Melville ne fait pas dans le réalisme ; pour lui, le cinéma n’est pas la vie, contrairement à ce que certains de ses contemporains ont pu penser. S’il a été obligé de tourner Le Silence de la mer en décors naturels – ce qui lui vaudra l’admiration des metteurs en scène de la Nouvelle Vague – c’est seulement par manque de moyens ! « Il n’y a aucune poésie à montrer ce que l’on voit tous les jours ! », déclare-t-il. Le décor du commissariat du Doulos est entièrement américain, ainsi que les escaliers en arrière-fond dans le premier plan du Samouraï, et pourtant les histoires se déroulent à Paris ! « Je ne fais pas de cinéma américain, je fais du cinéma en France, je ne dis pas non plus que je fais du cinéma français ! ». Les gangsters au sens de l’honneur presque fanatique qu’il montre sont le fruit de son imagination et de son écriture.
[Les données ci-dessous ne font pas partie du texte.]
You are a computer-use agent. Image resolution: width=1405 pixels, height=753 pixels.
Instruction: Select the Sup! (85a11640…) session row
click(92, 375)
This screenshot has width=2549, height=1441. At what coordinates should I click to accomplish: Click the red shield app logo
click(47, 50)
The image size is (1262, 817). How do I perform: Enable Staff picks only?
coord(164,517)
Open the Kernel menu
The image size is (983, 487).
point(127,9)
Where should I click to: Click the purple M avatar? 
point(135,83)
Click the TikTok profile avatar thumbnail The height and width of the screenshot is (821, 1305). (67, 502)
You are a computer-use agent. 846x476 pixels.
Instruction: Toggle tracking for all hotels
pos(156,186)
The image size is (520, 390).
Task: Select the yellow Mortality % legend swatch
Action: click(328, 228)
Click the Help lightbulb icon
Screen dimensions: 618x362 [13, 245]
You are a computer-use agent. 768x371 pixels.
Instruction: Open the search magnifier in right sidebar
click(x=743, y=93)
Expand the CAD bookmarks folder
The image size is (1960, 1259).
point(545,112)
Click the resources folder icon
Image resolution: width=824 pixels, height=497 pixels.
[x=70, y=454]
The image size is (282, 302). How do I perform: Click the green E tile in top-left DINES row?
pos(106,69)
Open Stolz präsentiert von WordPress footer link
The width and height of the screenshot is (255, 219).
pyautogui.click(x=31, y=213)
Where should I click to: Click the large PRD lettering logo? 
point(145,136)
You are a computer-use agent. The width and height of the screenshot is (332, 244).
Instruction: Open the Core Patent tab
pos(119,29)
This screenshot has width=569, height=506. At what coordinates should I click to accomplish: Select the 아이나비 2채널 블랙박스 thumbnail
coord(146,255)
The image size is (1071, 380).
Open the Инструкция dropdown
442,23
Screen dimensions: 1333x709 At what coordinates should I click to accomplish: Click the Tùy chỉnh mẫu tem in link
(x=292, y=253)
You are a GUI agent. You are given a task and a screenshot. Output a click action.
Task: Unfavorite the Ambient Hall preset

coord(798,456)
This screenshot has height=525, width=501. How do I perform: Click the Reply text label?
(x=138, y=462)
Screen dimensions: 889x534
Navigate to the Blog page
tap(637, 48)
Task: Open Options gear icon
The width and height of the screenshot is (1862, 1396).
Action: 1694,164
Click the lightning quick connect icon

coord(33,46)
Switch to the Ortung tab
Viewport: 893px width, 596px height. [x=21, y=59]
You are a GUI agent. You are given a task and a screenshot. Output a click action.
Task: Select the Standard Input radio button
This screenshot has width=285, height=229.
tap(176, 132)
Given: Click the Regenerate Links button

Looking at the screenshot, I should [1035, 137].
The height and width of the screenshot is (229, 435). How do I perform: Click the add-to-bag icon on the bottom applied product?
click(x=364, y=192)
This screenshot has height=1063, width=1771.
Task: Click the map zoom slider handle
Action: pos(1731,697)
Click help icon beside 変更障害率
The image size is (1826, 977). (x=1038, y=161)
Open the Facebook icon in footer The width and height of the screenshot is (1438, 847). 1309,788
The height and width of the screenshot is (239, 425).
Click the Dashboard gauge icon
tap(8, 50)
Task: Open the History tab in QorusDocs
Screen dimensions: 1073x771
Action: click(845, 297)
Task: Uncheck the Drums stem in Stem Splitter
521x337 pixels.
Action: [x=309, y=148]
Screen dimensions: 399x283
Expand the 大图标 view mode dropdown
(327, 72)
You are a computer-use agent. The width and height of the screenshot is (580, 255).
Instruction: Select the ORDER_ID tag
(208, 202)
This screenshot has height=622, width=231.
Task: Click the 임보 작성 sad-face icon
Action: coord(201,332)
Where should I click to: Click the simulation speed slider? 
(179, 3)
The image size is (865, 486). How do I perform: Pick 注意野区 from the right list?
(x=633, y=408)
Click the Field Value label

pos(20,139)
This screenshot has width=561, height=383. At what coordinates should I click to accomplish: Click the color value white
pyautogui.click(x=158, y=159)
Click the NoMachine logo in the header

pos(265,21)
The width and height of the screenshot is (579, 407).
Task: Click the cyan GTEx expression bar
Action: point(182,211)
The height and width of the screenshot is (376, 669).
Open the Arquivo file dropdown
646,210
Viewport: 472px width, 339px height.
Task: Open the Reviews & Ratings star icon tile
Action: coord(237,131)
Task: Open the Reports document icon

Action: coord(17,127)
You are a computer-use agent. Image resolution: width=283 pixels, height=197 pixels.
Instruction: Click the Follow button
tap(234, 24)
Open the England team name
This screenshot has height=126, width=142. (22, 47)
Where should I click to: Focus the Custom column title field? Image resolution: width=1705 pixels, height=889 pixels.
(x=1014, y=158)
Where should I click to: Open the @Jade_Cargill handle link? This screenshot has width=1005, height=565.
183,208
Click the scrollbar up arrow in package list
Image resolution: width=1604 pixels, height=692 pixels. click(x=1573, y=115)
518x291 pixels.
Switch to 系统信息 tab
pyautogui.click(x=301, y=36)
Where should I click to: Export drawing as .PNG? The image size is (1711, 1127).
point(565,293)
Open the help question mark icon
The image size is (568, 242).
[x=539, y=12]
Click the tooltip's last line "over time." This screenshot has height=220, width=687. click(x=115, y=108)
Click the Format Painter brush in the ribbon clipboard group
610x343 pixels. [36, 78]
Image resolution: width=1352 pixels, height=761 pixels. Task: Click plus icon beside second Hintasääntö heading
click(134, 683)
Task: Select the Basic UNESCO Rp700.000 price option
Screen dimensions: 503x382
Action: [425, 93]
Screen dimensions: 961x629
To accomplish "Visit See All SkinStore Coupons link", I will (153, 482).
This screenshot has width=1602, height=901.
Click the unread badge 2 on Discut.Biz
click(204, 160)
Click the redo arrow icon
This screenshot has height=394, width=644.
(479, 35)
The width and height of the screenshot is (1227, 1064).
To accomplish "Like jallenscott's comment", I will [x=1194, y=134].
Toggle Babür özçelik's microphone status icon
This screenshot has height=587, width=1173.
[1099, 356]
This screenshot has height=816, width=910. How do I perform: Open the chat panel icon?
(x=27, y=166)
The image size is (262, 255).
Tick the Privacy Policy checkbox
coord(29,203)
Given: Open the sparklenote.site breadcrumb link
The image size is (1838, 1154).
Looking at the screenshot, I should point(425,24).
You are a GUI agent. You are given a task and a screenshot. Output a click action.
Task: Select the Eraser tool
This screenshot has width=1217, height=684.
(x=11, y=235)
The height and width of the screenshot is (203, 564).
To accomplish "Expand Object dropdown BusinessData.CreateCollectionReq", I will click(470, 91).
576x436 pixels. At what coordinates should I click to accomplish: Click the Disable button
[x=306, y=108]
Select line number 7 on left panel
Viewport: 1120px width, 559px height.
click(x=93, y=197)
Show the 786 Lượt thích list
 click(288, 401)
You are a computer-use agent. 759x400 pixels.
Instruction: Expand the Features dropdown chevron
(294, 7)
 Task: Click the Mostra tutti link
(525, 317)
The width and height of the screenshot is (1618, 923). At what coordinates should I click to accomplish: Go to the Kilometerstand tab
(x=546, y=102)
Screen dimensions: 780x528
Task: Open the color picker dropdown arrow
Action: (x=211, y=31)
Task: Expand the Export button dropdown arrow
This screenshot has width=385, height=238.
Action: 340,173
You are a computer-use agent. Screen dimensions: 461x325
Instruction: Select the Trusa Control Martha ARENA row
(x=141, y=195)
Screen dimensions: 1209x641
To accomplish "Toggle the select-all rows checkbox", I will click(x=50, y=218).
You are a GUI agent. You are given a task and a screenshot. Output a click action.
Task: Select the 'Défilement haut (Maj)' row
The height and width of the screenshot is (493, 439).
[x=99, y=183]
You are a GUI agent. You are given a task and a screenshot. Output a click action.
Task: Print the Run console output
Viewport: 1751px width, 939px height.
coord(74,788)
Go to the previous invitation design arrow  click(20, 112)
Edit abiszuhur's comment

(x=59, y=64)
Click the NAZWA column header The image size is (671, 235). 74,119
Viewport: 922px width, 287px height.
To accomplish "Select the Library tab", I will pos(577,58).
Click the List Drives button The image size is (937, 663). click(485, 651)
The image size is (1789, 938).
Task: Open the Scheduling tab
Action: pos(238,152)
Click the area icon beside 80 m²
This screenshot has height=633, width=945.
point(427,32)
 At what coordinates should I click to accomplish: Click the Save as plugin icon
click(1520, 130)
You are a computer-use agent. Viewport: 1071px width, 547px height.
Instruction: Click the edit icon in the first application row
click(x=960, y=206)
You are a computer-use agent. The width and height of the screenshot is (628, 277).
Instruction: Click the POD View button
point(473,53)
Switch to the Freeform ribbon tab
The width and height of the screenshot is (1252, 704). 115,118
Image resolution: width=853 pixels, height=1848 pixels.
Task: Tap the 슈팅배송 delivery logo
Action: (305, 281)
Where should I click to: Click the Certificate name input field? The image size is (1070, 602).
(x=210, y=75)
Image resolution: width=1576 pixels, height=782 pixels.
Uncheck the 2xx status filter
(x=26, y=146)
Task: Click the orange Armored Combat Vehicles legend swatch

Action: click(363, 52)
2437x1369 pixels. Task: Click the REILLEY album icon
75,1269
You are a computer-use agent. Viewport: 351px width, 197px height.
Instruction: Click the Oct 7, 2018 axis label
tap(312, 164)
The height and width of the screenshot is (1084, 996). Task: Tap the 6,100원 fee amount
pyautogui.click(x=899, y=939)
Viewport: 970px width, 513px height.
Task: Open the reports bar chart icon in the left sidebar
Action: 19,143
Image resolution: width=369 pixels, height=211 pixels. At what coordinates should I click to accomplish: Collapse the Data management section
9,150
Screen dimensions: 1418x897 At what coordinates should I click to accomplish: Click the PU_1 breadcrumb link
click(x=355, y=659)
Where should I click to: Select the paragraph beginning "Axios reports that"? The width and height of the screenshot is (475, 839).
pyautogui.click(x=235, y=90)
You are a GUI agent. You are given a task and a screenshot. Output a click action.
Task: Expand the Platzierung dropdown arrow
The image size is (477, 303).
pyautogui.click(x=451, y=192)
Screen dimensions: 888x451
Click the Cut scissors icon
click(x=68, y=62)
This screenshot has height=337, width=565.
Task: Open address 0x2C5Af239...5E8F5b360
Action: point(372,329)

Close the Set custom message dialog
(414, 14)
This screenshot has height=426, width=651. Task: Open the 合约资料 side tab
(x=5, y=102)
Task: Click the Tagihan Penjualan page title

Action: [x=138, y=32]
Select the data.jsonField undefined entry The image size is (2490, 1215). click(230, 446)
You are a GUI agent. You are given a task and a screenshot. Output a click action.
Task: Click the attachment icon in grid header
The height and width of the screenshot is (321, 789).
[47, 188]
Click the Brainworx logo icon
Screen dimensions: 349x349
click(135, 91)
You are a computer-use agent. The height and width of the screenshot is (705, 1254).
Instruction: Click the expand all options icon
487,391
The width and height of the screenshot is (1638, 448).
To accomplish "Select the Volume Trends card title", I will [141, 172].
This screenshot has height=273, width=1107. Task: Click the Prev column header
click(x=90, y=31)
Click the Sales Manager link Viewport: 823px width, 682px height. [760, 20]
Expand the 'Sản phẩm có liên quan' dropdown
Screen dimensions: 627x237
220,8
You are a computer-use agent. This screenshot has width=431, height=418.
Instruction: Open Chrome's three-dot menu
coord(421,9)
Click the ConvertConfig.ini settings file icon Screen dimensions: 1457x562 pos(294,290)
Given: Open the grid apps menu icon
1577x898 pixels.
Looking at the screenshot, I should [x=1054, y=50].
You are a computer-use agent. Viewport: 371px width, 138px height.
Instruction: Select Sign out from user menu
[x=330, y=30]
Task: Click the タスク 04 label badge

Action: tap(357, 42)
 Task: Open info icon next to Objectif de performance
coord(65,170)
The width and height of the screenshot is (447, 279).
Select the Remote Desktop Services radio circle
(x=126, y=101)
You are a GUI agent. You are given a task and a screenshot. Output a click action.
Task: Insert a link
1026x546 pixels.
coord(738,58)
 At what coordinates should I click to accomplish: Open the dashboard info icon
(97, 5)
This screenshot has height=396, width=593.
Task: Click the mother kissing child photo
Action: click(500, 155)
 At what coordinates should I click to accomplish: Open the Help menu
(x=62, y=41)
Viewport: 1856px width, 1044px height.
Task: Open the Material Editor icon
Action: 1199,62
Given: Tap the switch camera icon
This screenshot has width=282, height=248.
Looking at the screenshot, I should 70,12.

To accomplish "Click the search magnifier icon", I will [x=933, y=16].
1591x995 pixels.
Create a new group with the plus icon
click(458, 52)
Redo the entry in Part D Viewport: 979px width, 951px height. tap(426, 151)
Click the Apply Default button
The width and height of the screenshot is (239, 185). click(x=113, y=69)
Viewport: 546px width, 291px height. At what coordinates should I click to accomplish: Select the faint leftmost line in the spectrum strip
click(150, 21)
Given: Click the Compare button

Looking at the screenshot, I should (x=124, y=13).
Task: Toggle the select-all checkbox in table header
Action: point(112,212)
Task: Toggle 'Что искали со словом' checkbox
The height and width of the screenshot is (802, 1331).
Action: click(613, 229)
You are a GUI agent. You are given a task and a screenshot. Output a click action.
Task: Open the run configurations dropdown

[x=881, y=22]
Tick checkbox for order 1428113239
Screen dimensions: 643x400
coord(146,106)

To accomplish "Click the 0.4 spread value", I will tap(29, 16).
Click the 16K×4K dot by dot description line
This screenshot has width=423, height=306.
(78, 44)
Il décrit les gangsters de la vraie vie ainsi : « J’en ai connu pas mal […] Je trouve que ce sont des pauvres types, des minables… Mais il se trouve que les histoires de gangsters représentent un véhicule facile à exploiter […] pour ce qu’on appelle le film noir. C’est un fourre-tout. Et c’est assez facile de se servir de ce véhicule pour raconter des histoires sur des thèmes qui vous tiennent à cœur, sur la liberté individuelle, sur l’amitié, sur la trahison… ». Les thèmes fétiches de Melville qui se retrouvent dans toute sa filmographie, même quand les films n’appartiennent pas au genre du policier, sont l’échec, la solitude et la mort : l’échec et la mort sont par exemple omniprésents dans L’armée des ombres ainsi dans Léon Morin, prêtre. Par le choix de l’épure de la mise en scène et des décors, ainsi que par le comportement totalement irréaliste des personnages de Melville, son cinéma frôle parfois l’abstraction. L’exemple le plus frappant reste l’ultime film du cinéaste : Un flic.

Quand on le questionnait sur son nom, Melville répondait : « J’aime les abstractions, il n’y a rien de plus abstrait qu’un nom… ».